J. Ginestie

J. Ginestié

Plus de trois ans après leur mise en place et alors que d’après le Cnesco le métier d’enseignant retrouve une certaine attractivité, les ESPE font toujours l’objet de critiques. Sont-elles justifiées ?

En trois ans, nous avons parcouru un chemin important. Si au départ, les universités, les ESPE et les rectorats avaient du mal à se parler et à se comprendre, ce n’est plus du tout le cas aujourd’hui. En attestent les nombreux rapports (parlementaires, inspection générale, think tank…) publiés : ils sont tous globalement positifs. Bien sûr, il reste encore des chantiers à mener. Il faut notamment aller plus loin dans la professionnalisation de la formation. Le problème est que c’est une question directement liée à la place et à la nature du concours. Tant que celui-ci restera largement disciplinaire, il sera difficile de mettre en place une véritable formation professionnelle en première année de master.

D’après la Depp (service statistique de l’éducation nationale), le taux de réussite des étudiants d’ESPE au concours externe du premier degré est de 49%. Autrement dit la moitié échoue. Faut-il en conclure que les ESPE préparent mal au concours ?

Evidemment non ! Derrière cette moyenne se cachent d’importantes disparités. A certains endroits, les taux de réussite frôlent les 100% quand, ailleurs, ils ne dépassent pas la barre des 20%, les postes étant moins nombreux. Ce que dit la Depp également c’est que la formation en ESPE est le meilleur gage de réussite : les candidats passés par une école ont près de deux fois plus de chance de réussir le concours que les autres.

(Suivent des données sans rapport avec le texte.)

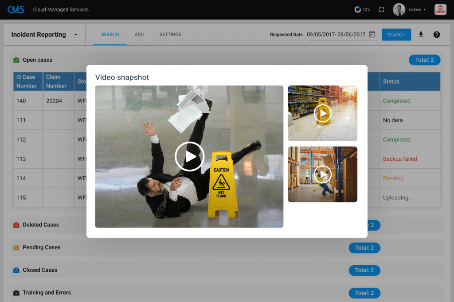Play the warehouse worker video thumbnail
The image size is (454, 302).
tap(322, 174)
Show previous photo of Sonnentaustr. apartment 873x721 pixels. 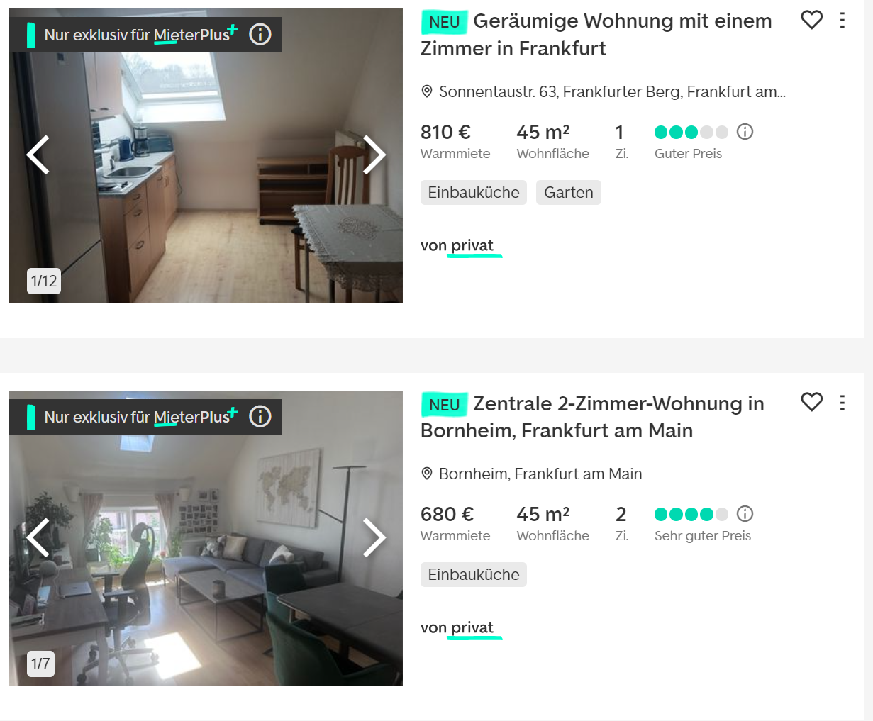(38, 155)
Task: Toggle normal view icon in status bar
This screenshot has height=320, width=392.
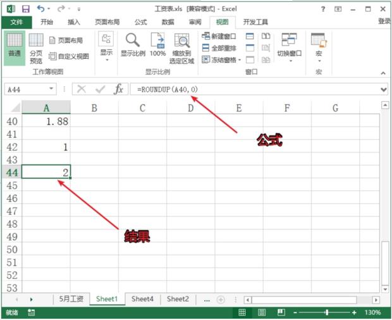Action: [x=242, y=312]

La base de recrutement des enseignants s’est élargie. On constate de plus en plus de reconversions. La formation dans les ESPE est-elle adaptée à ces profils ?

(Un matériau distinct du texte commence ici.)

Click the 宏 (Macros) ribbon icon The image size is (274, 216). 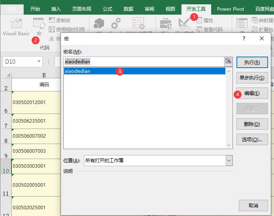[x=39, y=27]
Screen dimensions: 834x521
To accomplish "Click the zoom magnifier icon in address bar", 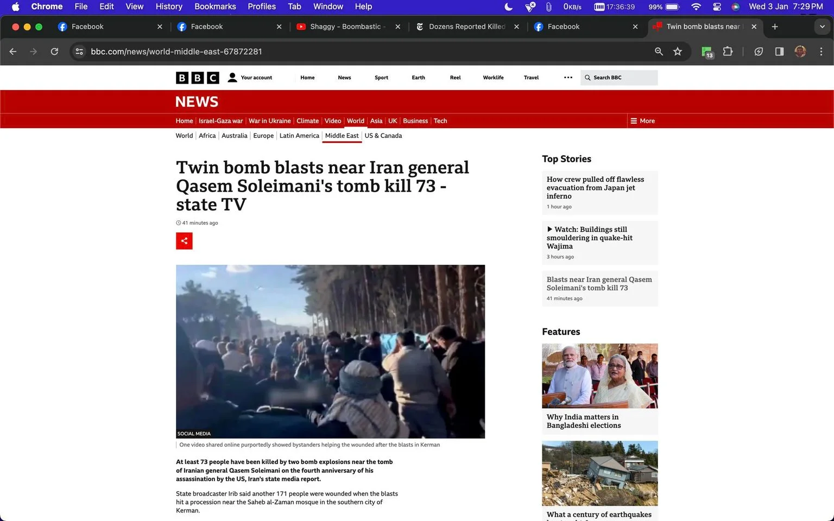I will coord(659,52).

C’est une chance d’avoir des enseignants qui viennent de différents horizons, riches d’une ou de plusieurs expériences professionnelles. La difficulté tient au fait que ces personnes entrent dans le métier par le concours donc directement en deuxième année de master. Elles démarrent avec une classe en responsabilité sans y avoir été préalablement préparées. Cela a de quoi en déstabiliser plus d’un. D’autant que l’année de M2 est très chargée.

Quel regard portez-vous sur les emplois d’avenir professeur (EAP) et le dispositif “étudiant apprenti professeur” en master 1 ?

C’est clairement une bonne chose. La professionnalisation doit débuter dès la deuxième année de licence par des stages d’observation et de découverte du métier d’enseignant, de façon à conforter l’étudiant dans ses choix. Elle doit ensuite se poursuivre pendant cinq ans. C’est-à-dire de la L3 à la deuxième année suivant la titularisation. Il faut arriver à penser la question de la formation non plus de façon séquentielle, d’abord le disciplinaire puis le professionnel, mais simultanément. Des progrès ont été faits dans ce sens mais nous ne sommes pas allés au bout de la logique.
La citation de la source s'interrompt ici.